====== TEXTE FOURNI

Particularités de la décolonisation du Sahara occidental

La « décolonisation » peut être définie comme le processus par lequel un territoire soumis à un autre État devient un État souverain et indépendant. Pour qu’un territoire soit correctement décolonisé, quatre conditions essentielles doivent être réunies : un gouvernement qui puisse agir au nom de l’ensemble de la population doit être créé ; la puissance coloniale doit transférer sa souveraineté de manière officielle et concrète ; le gouvernement local et la puissance coloniale doivent s’entendre sur l’étendue du nouveau territoire national ; enfin, le nouvel État doit être reconnu au niveau international et obtenir un siège aux Nations Unies 4.

Historiquement, l’Espagne s’est emparée du territoire après la conférence de Berlin de 1884-1885, le rétrocédant en 1975, après la signature de l’accord de Madrid 5 avec le Maroc et la Mauritanie, chacun arguant de prétentions historiques, mais étant tout autant intéressé par les ressources naturelles du territoire. L’accord de Madrid a donné au Maroc et à la Mauritanie le contrôle administratif du territoire du Sahara occidental.

============
====== LIGNES DE DONNÉES

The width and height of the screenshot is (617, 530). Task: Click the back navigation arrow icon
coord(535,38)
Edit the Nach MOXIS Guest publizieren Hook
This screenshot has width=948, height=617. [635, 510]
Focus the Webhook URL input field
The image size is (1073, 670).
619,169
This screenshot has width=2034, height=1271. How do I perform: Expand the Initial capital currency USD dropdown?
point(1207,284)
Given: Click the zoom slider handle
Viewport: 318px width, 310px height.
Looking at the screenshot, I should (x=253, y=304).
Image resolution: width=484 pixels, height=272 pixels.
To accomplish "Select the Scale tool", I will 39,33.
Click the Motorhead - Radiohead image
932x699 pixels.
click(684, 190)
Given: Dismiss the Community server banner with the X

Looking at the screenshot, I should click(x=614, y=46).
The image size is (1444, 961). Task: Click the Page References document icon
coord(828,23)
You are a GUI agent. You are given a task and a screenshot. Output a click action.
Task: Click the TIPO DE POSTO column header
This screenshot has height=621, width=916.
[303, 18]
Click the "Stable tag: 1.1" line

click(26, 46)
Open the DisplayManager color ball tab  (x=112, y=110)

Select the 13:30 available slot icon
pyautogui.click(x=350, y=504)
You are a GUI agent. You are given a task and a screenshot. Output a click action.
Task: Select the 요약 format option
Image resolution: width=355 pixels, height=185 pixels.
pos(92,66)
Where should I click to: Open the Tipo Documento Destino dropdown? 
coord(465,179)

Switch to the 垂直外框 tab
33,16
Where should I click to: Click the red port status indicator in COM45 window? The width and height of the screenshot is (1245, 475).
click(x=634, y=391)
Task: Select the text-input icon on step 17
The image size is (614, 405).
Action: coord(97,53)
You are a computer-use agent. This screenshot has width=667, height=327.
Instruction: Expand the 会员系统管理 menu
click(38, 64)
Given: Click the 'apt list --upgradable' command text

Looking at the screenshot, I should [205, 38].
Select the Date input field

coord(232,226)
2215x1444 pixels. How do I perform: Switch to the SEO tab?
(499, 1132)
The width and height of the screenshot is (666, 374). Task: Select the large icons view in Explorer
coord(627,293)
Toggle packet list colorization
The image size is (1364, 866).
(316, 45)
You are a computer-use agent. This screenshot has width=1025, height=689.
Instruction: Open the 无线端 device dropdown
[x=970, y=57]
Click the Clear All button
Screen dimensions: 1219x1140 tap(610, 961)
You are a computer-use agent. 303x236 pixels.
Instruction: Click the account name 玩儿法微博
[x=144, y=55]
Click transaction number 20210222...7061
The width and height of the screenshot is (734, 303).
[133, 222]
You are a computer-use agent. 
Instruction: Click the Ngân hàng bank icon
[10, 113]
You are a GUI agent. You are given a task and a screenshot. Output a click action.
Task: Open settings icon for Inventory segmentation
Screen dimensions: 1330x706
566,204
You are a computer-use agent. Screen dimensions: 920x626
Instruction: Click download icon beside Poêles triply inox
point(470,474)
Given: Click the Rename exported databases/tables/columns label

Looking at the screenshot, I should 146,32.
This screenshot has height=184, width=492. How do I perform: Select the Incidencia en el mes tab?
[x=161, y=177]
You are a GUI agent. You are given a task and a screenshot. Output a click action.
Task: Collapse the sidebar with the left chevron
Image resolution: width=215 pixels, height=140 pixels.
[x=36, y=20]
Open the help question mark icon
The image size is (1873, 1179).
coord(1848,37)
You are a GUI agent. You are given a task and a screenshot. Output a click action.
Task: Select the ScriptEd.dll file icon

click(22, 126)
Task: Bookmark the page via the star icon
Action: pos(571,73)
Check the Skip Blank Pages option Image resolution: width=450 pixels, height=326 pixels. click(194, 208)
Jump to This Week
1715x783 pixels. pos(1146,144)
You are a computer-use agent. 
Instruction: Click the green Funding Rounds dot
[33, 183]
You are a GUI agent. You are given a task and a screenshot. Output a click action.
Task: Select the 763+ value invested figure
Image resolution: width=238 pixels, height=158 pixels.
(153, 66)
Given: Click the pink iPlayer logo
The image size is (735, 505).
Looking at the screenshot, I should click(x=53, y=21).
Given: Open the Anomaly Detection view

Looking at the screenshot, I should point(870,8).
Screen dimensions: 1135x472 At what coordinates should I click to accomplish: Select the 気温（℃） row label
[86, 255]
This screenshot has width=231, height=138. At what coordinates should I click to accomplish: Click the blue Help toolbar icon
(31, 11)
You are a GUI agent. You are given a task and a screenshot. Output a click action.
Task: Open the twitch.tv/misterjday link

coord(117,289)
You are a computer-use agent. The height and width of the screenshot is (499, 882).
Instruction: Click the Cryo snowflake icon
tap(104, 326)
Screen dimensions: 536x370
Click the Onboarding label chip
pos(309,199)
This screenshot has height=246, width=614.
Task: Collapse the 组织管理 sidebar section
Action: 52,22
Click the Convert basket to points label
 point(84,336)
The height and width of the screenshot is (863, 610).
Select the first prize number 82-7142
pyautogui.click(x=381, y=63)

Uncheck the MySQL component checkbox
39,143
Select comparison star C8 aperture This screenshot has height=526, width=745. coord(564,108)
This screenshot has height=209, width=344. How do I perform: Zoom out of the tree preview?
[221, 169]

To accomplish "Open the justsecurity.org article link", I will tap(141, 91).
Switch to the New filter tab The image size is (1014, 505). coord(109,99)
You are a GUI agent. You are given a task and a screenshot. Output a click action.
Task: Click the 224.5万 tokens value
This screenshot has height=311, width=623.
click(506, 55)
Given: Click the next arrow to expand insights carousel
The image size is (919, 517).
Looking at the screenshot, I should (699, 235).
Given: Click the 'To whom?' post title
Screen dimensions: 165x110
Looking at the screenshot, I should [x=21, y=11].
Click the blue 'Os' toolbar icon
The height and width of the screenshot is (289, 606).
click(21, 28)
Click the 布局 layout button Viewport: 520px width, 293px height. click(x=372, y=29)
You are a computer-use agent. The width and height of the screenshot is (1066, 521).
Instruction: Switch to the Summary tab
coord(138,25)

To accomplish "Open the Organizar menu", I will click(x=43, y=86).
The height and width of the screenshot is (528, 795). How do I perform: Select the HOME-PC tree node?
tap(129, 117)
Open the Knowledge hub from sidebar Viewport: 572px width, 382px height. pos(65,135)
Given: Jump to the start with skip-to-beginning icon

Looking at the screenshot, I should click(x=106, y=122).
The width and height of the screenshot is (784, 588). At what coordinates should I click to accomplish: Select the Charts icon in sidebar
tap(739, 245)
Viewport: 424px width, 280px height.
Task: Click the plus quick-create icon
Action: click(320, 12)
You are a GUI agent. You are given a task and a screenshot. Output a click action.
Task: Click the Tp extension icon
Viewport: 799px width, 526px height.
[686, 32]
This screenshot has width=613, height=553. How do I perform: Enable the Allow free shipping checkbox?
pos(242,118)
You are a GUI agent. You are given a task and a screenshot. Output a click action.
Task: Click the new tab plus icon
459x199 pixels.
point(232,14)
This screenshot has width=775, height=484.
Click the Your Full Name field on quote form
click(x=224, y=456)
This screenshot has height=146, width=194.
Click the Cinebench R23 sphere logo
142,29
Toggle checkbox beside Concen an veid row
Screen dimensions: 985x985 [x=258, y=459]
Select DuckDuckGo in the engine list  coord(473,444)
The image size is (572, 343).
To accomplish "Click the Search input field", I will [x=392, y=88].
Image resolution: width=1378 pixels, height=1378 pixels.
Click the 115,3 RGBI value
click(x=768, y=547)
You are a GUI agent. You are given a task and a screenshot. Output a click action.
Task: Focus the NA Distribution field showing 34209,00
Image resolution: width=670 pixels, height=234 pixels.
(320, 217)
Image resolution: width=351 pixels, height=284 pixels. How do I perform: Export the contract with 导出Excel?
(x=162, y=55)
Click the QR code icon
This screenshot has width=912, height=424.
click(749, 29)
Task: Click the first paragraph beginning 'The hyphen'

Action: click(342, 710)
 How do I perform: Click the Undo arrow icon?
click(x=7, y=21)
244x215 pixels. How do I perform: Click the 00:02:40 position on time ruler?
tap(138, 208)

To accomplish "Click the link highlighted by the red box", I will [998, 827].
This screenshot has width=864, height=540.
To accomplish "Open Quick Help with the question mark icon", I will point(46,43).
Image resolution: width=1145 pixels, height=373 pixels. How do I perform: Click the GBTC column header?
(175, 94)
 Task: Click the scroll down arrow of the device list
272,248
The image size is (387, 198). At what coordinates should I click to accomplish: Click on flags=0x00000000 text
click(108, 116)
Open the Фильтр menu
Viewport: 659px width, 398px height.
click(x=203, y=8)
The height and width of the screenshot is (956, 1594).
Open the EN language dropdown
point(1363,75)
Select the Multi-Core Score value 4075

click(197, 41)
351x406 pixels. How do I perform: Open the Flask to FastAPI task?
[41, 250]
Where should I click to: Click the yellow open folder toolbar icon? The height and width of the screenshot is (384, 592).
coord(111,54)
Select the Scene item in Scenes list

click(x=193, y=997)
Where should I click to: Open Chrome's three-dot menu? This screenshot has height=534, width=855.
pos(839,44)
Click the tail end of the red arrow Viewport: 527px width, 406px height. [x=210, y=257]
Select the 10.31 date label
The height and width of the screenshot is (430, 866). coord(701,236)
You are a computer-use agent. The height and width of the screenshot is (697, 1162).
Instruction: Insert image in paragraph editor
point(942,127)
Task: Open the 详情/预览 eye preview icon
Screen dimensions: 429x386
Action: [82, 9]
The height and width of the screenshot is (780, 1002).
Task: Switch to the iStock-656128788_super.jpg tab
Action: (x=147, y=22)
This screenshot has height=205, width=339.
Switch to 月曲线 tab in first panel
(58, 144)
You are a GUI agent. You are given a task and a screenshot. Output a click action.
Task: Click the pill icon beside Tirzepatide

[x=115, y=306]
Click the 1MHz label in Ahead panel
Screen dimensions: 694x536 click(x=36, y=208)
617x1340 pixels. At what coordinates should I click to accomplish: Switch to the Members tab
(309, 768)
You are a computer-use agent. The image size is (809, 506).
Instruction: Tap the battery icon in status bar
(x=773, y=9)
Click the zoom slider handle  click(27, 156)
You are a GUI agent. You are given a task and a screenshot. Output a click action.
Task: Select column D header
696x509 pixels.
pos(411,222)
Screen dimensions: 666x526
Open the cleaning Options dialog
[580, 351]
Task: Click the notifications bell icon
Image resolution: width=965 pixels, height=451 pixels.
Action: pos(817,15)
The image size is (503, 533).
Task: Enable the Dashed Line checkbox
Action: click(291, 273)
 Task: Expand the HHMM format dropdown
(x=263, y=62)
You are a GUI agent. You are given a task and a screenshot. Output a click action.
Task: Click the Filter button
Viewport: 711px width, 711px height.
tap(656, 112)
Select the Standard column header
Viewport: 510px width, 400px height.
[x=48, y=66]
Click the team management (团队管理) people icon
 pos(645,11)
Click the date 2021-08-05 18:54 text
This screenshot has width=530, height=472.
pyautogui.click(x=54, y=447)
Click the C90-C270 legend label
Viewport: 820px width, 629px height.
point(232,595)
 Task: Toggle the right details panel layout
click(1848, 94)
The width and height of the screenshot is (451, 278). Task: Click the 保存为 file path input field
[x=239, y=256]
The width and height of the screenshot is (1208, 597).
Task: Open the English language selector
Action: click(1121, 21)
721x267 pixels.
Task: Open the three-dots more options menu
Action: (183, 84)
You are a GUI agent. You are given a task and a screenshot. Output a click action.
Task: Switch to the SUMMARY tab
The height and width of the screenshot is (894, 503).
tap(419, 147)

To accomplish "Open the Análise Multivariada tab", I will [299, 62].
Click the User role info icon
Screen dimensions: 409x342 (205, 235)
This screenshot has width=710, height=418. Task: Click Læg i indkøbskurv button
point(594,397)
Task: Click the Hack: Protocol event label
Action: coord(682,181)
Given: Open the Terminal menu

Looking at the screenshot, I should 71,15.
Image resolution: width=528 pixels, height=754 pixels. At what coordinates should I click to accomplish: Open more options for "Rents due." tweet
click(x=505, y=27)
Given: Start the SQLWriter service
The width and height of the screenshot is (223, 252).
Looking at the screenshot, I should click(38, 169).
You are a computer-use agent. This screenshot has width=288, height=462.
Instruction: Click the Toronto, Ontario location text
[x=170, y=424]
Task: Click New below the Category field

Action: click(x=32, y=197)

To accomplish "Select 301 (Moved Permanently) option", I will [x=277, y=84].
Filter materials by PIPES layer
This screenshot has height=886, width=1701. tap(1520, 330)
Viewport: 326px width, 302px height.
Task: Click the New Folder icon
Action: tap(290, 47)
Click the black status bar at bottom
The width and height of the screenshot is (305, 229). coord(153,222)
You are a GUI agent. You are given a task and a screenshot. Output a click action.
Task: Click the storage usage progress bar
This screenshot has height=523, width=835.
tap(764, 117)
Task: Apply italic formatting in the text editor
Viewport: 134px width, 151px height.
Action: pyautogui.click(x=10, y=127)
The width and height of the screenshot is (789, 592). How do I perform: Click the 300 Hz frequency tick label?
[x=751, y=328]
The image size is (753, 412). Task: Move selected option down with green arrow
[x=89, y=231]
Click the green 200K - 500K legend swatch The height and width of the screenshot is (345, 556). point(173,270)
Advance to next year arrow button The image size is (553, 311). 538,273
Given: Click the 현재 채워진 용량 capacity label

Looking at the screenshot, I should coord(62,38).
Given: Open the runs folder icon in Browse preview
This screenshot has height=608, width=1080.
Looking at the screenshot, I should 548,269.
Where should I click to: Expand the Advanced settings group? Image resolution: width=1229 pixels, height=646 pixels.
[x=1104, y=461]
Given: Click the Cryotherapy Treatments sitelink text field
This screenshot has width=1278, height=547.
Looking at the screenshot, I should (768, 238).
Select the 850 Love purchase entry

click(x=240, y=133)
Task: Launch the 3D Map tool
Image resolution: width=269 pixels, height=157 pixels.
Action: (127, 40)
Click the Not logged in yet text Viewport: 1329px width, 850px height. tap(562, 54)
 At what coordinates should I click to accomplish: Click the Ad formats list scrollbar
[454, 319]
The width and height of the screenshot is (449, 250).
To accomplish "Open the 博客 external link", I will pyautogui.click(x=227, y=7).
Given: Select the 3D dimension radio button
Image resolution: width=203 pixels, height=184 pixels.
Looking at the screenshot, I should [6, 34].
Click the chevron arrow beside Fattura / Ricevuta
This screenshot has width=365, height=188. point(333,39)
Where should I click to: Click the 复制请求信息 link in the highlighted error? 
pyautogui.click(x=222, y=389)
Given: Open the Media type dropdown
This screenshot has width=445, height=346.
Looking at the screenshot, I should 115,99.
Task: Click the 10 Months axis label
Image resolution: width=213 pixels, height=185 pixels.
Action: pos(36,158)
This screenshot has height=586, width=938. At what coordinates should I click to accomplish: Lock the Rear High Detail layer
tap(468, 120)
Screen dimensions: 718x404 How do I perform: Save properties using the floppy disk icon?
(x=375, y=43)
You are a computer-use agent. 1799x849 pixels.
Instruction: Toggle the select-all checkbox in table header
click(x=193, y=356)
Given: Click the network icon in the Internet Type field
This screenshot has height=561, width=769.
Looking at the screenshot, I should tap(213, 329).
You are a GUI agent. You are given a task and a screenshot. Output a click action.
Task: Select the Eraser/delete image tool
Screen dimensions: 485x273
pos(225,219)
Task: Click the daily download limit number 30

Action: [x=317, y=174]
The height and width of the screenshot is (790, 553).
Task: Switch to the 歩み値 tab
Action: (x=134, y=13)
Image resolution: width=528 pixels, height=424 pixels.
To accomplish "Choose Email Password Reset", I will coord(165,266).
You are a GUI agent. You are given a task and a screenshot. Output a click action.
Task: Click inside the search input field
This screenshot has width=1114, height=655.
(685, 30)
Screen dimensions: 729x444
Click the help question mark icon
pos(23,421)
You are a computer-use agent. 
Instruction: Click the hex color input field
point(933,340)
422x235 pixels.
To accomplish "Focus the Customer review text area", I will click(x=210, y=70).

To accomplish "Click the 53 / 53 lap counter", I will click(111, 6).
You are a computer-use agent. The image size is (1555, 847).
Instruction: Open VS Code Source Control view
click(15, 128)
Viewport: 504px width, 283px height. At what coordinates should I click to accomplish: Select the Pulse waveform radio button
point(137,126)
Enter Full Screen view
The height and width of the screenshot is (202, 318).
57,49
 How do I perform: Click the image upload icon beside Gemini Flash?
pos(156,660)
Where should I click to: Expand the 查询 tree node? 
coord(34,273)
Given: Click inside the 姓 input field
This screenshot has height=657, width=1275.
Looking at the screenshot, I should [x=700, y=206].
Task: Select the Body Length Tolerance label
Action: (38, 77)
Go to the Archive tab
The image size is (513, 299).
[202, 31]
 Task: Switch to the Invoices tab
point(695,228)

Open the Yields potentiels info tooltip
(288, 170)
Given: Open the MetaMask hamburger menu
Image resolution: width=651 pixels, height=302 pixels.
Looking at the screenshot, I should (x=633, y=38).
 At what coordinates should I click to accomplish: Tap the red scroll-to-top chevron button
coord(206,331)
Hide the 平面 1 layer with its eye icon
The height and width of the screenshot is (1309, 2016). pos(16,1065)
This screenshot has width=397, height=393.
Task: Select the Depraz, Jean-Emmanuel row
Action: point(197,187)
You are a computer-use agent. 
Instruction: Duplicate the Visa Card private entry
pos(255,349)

============

[TRAVAIL À FAIRE]:
(1) Traduisez en anglais la phrase suivante du texte sur la décolonisation du Sahara occidental : « L’accord de Madrid a donné au Maroc et à la Mauritanie le contrôle administratif du territoire du Sahara occidental. »
(2) Dressez la liste de toutes les conditions qu'une décolonisation correcte exige selon le texte sur la décolonisation du Sahara occidental.
(3) Poursuivez le texte sur la décolonisation du Sahara occidental à partir de sa dernière phrase.
Les entrées n'ont aucun rapport avec le texte sur la décolonisation du Sahara occidental.

[RÉPONSES AUX CONSIGNES]:
(1) The Madrid Accord gave Morocco and Mauritania administrative control of the territory of Western Sahara.

(2)
- Créer un gouvernement capable d'agir au nom de l'ensemble de la population.
- La puissance coloniale doit transférer sa souveraineté de manière officielle et concrète.
- Le gouvernement local et la puissance coloniale doivent s'entendre sur l'étendue du nouveau territoire national.
- Le nouvel État doit être reconnu au niveau international et obtenir un siège aux Nations Unies.

(3)
Dans son avis consultatif sur le statut international du Sahara occidental, la Cour internationale de justice (CIJ) est arrivée à la conclusion que le peuple du Sahara occidental avait un droit à l’autodétermination. La Cour a rejeté les demandes de souveraineté du Maroc et de la Mauritanie sur le Sahara occidental. Le jugement a été confirmé par la mission officielle des Nations Unies en 1975 dans le Sahara espagnol (appellation à l’époque), qui en a conclu qu’il y avait un consensus écrasant dans la population en faveur de l’indépendance nationale et contre l’intégration à quelque État voisin.

Depuis 1975, le Front Polisario 6 s’oppose à la présence du Maroc et de la Mauritanie dans le Sahara occidental, il a entamé une résistance militaire avec l’aide de la Libye puis de l’Algérie. Le Front Polisario a contraint la Mauritanie à se retirer du Sahara occidental en 1979, la Mauritanie signant un accord reconnaissant la République arabe sahraouie démocratique (RASD) 7 comme État légitime du peuple sahraoui. En 1984, la RASD a été acceptée comme membre de l’Organisation de l’unité africaine (OUA), le Maroc s’en est alors retiré en signe de protestation.

Des combats armés entre le Maroc et le Front Polisario se sont déroulés tout au long des années 1980. Cette guerre a été désastreuse et ruineuse pour le Maroc, car aucune des deux forces en présence ne pouvant prétendre au final à la victoire. En septembre 1990, le Maroc a signé un cessez-le-feu, désirant finaliser en douceur le processus de paix initial et anticiper le mouvement vers un référendum démocratique sur le terrain. À la suite du cessez-le-feu, une mission des Nations Unies (MINURSO 8) a été établie au Sahara occidental. La question du Sahara occidental a ensuite été archivée dans les annales de la décolonisation comme territoire non autonome soumis au principe d’autodétermination du droit des peuples sous contrôle colonial. Pour comprendre comment cette situation a évolué depuis 1990, il est nécessaire de se souvenir des résolutions 9 des Nations Unies.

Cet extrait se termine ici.